Exercise instructions:
Return an exact copy of the lines from the one holding "How do I perform: Click" to the end of the data, including both the starting and final lines. Leave the pictures out.

========

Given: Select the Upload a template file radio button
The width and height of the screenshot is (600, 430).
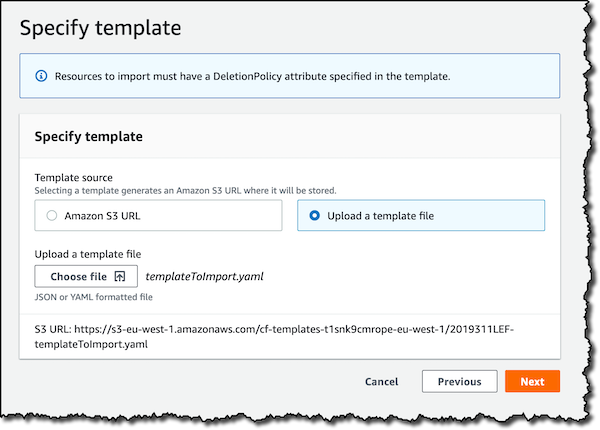Looking at the screenshot, I should point(315,215).
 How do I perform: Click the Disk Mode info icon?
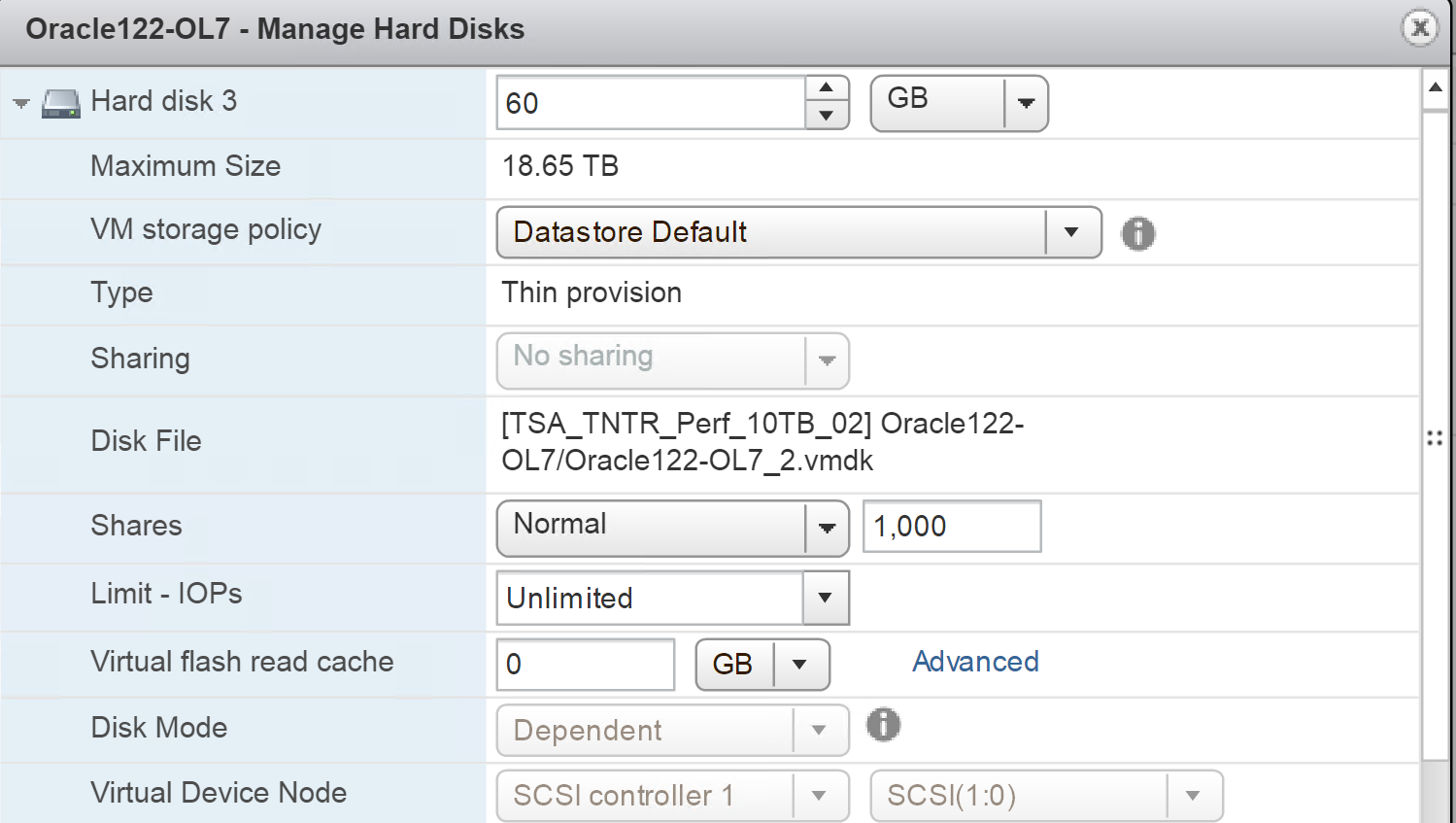click(x=883, y=725)
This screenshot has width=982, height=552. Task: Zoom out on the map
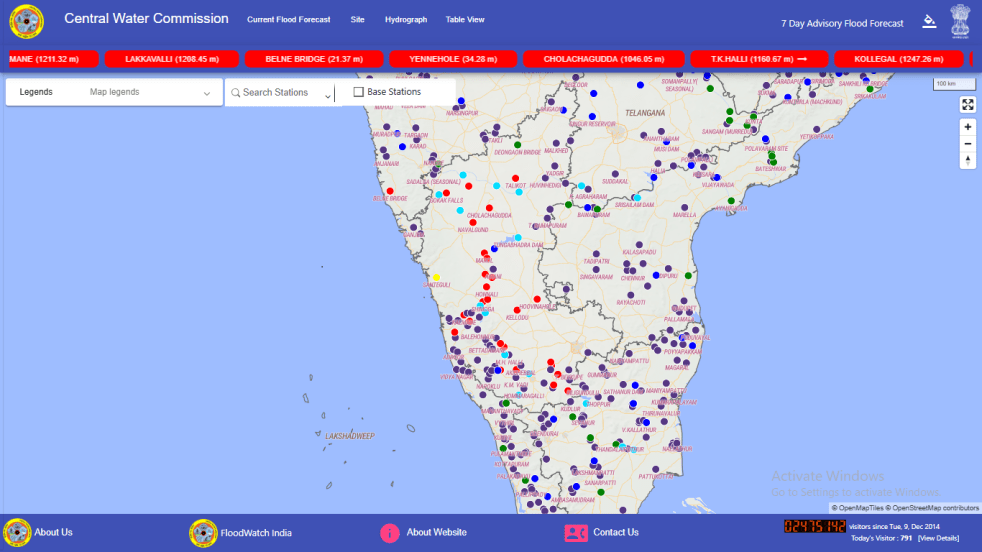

========

Result for this task:
 How do I perform: Click the Disk Mode info icon?
click(x=883, y=725)
This screenshot has width=982, height=552. Task: Zoom out on the map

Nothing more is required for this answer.